Records from a collection
# # #

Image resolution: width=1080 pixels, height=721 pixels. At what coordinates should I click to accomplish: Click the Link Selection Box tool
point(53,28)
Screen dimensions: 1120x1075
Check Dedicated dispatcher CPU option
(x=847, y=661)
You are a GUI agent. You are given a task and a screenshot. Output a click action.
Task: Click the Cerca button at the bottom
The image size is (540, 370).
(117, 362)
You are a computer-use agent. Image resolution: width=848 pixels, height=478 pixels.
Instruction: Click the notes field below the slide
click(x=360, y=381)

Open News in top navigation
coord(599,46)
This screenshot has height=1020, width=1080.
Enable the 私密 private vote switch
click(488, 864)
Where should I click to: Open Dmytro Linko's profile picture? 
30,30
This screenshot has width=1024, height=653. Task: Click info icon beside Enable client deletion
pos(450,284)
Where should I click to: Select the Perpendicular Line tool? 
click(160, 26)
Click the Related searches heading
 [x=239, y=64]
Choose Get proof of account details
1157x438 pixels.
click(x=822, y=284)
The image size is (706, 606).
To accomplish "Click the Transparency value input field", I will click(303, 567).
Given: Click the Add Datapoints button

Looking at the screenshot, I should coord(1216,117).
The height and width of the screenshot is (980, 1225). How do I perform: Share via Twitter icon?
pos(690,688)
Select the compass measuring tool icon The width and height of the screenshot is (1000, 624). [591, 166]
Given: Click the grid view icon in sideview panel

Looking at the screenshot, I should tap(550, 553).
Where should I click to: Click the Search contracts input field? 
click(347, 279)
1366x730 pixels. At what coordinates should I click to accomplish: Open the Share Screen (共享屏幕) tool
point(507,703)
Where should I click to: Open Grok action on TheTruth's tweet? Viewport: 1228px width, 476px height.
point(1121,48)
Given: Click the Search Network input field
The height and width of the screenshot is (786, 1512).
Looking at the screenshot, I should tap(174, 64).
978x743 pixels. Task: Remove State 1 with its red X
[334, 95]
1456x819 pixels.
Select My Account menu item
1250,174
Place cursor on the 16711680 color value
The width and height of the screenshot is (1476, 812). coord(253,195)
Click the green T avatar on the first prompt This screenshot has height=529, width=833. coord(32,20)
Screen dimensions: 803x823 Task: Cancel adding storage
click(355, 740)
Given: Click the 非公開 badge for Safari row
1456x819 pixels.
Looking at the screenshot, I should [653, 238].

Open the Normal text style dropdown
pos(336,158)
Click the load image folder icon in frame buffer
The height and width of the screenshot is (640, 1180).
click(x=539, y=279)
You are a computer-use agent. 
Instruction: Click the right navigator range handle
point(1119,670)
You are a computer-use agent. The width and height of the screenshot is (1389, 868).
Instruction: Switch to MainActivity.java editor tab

# # #

**What is needed:** Rewrite all of the data above, replacing "Where should I click to" with "Which point should I select to" at each occurrence and leaving everything else unchanged.

**Written answer:**
Image resolution: width=1080 pixels, height=721 pixels. At what coordinates should I click to accomplish: Click the Link Selection Box tool
point(53,28)
Screen dimensions: 1120x1075
Check Dedicated dispatcher CPU option
(x=847, y=661)
You are a GUI agent. You are given a task and a screenshot. Output a click action.
Task: Click the Cerca button at the bottom
The image size is (540, 370).
(117, 362)
You are a computer-use agent. Image resolution: width=848 pixels, height=478 pixels.
Instruction: Click the notes field below the slide
click(x=360, y=381)

Open News in top navigation
coord(599,46)
This screenshot has height=1020, width=1080.
Enable the 私密 private vote switch
click(488, 864)
Which point should I select to: Open Dmytro Linko's profile picture? 
30,30
This screenshot has width=1024, height=653. Task: Click info icon beside Enable client deletion
pos(450,284)
Which point should I select to: Select the Perpendicular Line tool? 
click(160, 26)
Click the Related searches heading
 [x=239, y=64]
Choose Get proof of account details
1157x438 pixels.
click(x=822, y=284)
The image size is (706, 606).
To accomplish "Click the Transparency value input field", I will click(303, 567).
Given: Click the Add Datapoints button

Looking at the screenshot, I should coord(1216,117).
The height and width of the screenshot is (980, 1225). How do I perform: Share via Twitter icon?
pos(690,688)
Select the compass measuring tool icon The width and height of the screenshot is (1000, 624). [591, 166]
Given: Click the grid view icon in sideview panel

Looking at the screenshot, I should tap(550, 553).
Which point should I select to: Click the Search contracts input field? 
click(347, 279)
1366x730 pixels. At what coordinates should I click to accomplish: Open the Share Screen (共享屏幕) tool
point(507,703)
Which point should I select to: Open Grok action on TheTruth's tweet? Viewport: 1228px width, 476px height.
point(1121,48)
Given: Click the Search Network input field
The height and width of the screenshot is (786, 1512).
Looking at the screenshot, I should tap(174, 64).
978x743 pixels. Task: Remove State 1 with its red X
[334, 95]
1456x819 pixels.
Select My Account menu item
1250,174
Place cursor on the 16711680 color value
The width and height of the screenshot is (1476, 812). coord(253,195)
Click the green T avatar on the first prompt This screenshot has height=529, width=833. coord(32,20)
Screen dimensions: 803x823 Task: Cancel adding storage
click(355, 740)
Given: Click the 非公開 badge for Safari row
1456x819 pixels.
Looking at the screenshot, I should [653, 238].

Open the Normal text style dropdown
pos(336,158)
Click the load image folder icon in frame buffer
The height and width of the screenshot is (640, 1180).
click(x=539, y=279)
You are a computer-use agent. 
Instruction: Click the right navigator range handle
point(1119,670)
You are a computer-use agent. The width and height of the screenshot is (1389, 868).
Instruction: Switch to MainActivity.java editor tab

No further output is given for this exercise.